Shell – Print random lines respecting the order of the source file

awkrandomsedshellsort

I have a large text file (~500K lines) with short sentences (couple of words long). Additionally, there is some XML markup in most of the lines. Finally, the text file has been sorted before the markup has been added! Adding the XML markup changes the alphabetic sort but this is desired.

My question is: How can I print random lines respecting the order of the source file?

I know I could just use the shuf command and sort the result. The problem is that the markup will mess up the sort.
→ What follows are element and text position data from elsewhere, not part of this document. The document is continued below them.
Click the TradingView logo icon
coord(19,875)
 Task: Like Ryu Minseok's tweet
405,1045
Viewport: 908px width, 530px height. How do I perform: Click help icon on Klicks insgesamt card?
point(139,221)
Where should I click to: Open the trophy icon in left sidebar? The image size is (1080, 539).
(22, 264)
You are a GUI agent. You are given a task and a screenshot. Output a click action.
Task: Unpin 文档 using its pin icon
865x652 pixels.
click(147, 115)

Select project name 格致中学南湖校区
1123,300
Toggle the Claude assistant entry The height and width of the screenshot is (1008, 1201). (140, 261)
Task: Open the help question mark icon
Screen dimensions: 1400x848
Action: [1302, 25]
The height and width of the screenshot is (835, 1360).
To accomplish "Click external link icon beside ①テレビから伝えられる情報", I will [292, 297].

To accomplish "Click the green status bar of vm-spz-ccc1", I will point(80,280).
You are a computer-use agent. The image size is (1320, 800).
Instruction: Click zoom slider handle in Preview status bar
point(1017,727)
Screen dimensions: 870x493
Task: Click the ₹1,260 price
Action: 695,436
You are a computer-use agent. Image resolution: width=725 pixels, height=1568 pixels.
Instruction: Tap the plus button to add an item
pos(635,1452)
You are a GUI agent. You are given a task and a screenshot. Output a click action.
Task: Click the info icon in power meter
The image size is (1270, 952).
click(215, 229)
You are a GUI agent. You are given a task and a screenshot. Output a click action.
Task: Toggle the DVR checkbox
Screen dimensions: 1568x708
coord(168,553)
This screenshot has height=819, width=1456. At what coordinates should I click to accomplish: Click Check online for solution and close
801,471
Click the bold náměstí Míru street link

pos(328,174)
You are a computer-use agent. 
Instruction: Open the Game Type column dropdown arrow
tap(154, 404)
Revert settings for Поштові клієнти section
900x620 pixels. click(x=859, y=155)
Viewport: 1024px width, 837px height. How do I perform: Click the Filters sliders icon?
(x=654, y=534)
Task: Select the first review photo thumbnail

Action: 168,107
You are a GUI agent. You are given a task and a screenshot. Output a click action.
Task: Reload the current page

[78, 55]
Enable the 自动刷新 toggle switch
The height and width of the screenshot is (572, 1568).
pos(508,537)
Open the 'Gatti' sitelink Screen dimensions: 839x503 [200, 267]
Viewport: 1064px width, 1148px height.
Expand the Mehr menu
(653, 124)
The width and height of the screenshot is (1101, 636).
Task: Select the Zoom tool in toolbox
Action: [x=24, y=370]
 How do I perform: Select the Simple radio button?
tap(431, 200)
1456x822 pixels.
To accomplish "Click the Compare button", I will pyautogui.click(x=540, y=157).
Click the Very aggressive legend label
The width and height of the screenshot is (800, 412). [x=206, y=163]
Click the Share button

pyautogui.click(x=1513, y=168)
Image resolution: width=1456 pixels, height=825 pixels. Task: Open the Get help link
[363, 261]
I could also write a python script which loads the text file in a list, generates some random numbers, sorts them and uses them as indices to pull out the lines. If possible, I would prefer standard *nix command-line tools.

Sample data:

<CITY>anaconda</CITY> city is in <STATE>montana</STATE>
let's go to <CITY>rome</CITY>
please find <CITY>berlin</CITY>
where is <CITY>cairo</CITY> in <COUNTRY>egypt</COUNTRY>

For example, it would be great if I could pull out the line 2 and 3. Lines 1,3 and 4 are also good. If I get the line 3, 1 and 4, this is not good.

Best Answer

Use this:

nl file | shuf -n2 | sort -n | cut -f2-
  • nl to number the lines,
  • shuf to shuffle and limit the output to 2 lines (-n),
  • sort to rebuild the original order,
  • and cut to remove the numeration of nl.

It will print 2 lines of your file in the original order of the file. Use shuf -n X, where X can be any number.